Wikipedia:Bots/Requests for approval/SQLBot-AmazonAffiliateRemoval

SQLBot-AmazonAffiliateRemoval

Operator: SQL (talk · contribs · SUL · edit count · logs · page moves · block log · rights log · ANI search)

Time filed: 01:11, Tuesday, December 11, 2018 (UTC)

Function overview: Per Wikipedia:Spam#Affiliate_links, removes the affiliate (tag=) portion from amazon links.

Automatic, Supervised, or Manual: Automatic

Programming language(s): PHP

Source code available: Once complete, yes.

Edit period(s): Daily

Estimated number of pages affected: 673 in the first run

Namespace(s): Mainspace

Exclusion compliant (Yes/No): No

Function details: Looks for tag= in amazon urls, this query:

SELECT page_title, 
                el_to 
FROM   externallinks 
       JOIN page 
         ON el_from = page_id 
WHERE  ( el_to LIKE "%amazon.%tag=%" 
          OR el_to LIKE "%amzn.%tag=%" ) 
       AND page_namespace = 0;

To find pages, and URLs.

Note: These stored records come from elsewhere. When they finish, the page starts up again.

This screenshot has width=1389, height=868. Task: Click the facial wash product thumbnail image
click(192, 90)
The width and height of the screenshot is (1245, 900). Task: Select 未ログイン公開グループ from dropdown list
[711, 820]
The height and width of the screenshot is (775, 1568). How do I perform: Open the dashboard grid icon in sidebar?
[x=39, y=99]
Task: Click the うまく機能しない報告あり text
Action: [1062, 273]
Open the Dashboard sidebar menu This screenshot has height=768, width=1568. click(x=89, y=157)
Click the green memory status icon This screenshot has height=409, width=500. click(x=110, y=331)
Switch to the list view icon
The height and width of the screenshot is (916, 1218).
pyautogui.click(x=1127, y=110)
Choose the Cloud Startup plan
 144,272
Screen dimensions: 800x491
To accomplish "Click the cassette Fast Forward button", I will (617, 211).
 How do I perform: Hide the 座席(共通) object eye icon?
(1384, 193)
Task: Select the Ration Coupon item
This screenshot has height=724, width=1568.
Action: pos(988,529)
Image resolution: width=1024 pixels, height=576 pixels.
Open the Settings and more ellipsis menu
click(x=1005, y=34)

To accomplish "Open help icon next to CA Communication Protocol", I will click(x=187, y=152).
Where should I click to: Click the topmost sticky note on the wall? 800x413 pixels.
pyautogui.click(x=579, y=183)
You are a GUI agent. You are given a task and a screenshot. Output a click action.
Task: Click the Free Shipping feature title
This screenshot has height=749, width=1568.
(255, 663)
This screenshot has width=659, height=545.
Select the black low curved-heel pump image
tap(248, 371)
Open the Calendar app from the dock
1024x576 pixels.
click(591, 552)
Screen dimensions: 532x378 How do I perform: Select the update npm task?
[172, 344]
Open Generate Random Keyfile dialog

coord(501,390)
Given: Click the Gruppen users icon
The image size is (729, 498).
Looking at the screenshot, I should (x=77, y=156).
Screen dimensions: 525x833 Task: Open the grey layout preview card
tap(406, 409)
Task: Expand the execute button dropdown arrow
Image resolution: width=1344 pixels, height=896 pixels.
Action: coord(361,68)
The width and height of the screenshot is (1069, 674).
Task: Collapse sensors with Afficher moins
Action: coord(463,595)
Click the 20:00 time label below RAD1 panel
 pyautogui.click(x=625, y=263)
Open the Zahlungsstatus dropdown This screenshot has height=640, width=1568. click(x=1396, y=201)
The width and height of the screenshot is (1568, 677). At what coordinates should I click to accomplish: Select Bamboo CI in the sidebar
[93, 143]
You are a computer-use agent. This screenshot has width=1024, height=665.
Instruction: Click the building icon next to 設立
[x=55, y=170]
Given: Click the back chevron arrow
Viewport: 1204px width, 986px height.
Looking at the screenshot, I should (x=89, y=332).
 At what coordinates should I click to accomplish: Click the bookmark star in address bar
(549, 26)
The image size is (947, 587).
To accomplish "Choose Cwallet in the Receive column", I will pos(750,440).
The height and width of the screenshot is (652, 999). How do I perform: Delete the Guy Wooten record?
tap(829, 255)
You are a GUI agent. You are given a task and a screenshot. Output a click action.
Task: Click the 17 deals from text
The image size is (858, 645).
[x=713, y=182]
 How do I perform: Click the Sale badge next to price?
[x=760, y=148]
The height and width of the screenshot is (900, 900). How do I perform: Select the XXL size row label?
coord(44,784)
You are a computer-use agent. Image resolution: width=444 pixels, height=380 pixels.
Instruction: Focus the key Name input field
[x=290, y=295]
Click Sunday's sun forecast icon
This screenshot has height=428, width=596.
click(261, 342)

Once found, removes ?tag= from every amazon url as found above.

The function used to strip the tag= portion of the url is:

$p_url = parse_url( $url );
parse_str( $p_url['query'], $out );
unset( $out['tag'] );
$q = array();
foreach( $out as $o=>$t ) {
        array_push( $q, "$o=$t");
}
$stripped = "https://" . $p_url['host'] . $p_url['path'] . "?" . implode( "&", $q );

Discussion

Approved for trial (25 edits). Please provide a link to the relevant contributions and/or diffs when the trial is complete. — xaosflux ^Talk 01:28, 11 December 2018 (UTC)[reply]

I note that SQL query is not very efficient. There's no way to really avoid the table scan, but you should be able to greatly improve subsequent runs by remembering the maximum el_id value from just before the current run and only looking at rows with higher values next time. Anomie⚔ 18:28, 11 December 2018 (UTC)[reply]
- Also you might consider batching the query: select with AND el_id BETWEEN X AND X+10000 or something like that, process whichever rows you got from that, and repeat with increasing X until it's greater than the current MAX(el_id). Ideally adjust the "10000" there so each batch doesn't take more than a second or two to return. Anomie ⚔ 18:36, 11 December 2018 (UTC)[reply]

Trial complete. I ended up implementing batching as suggested above. 100000 ids at a time, each query takes between 1 and 2 seconds to run. In the beginning, there were some issues with url encoding, but those have been resolved. SQL ^{Query me!} 23:09, 11 December 2018 (UTC)[reply]